INPUT FOR THIS TASK -
[Start of Attachment]
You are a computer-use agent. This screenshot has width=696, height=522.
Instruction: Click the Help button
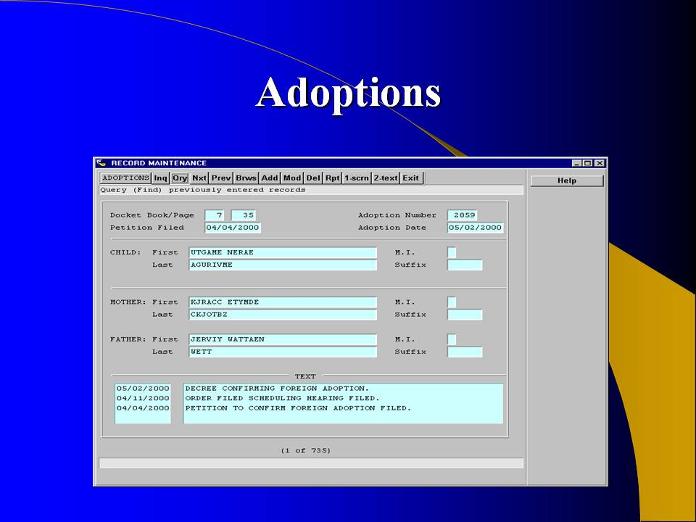pos(566,181)
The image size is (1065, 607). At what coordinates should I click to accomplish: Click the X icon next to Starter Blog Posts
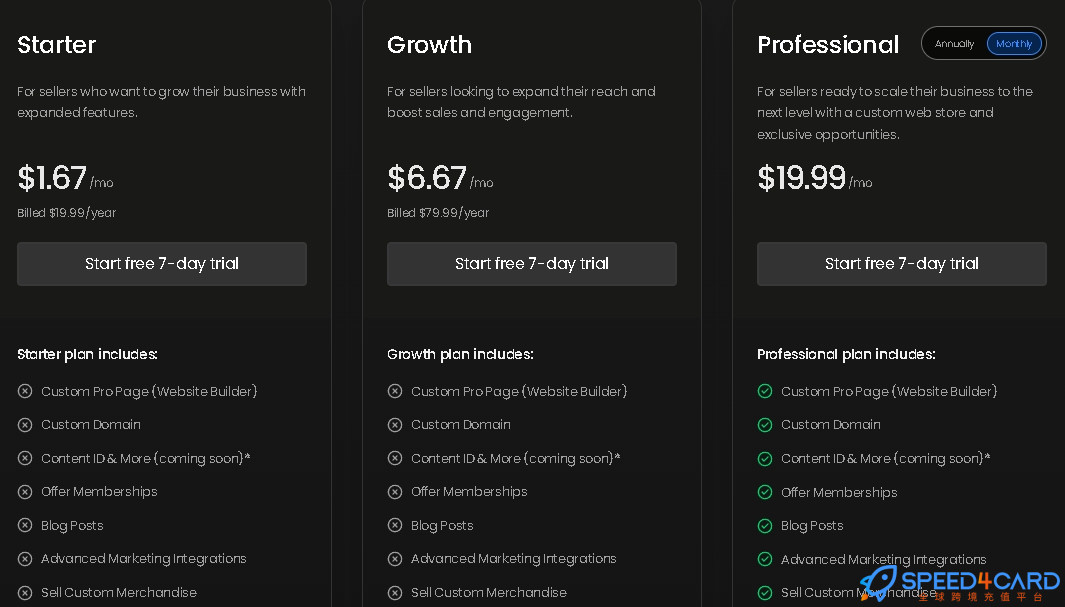tap(25, 526)
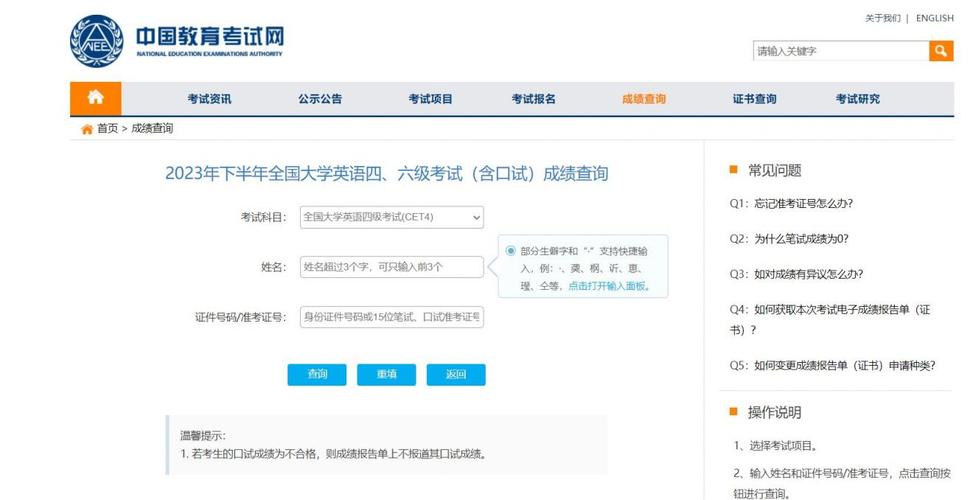Click the 证件号码/准考证号 input field
This screenshot has height=500, width=976.
click(x=391, y=317)
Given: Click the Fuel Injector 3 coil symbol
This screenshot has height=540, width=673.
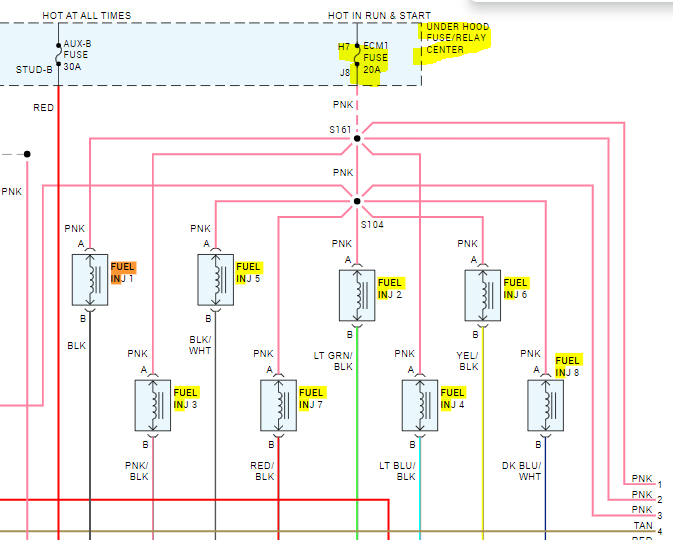Looking at the screenshot, I should coord(153,405).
[End of Attachment]
INSTRUCTIONS FOR THE TASK - Set down all of the material word for word, minus its pictures.

ANSWER BELOW -
You are a computer-use agent. This screenshot has width=696, height=522.
Instruction: Click the Help button
pos(566,181)
The image size is (1065, 607). At what coordinates should I click to accomplish: Click the X icon next to Starter Blog Posts
tap(25, 526)
Click the 证件号码/准考证号 input field
This screenshot has height=500, width=976.
click(x=391, y=317)
Given: Click the Fuel Injector 3 coil symbol
This screenshot has height=540, width=673.
Looking at the screenshot, I should coord(153,405).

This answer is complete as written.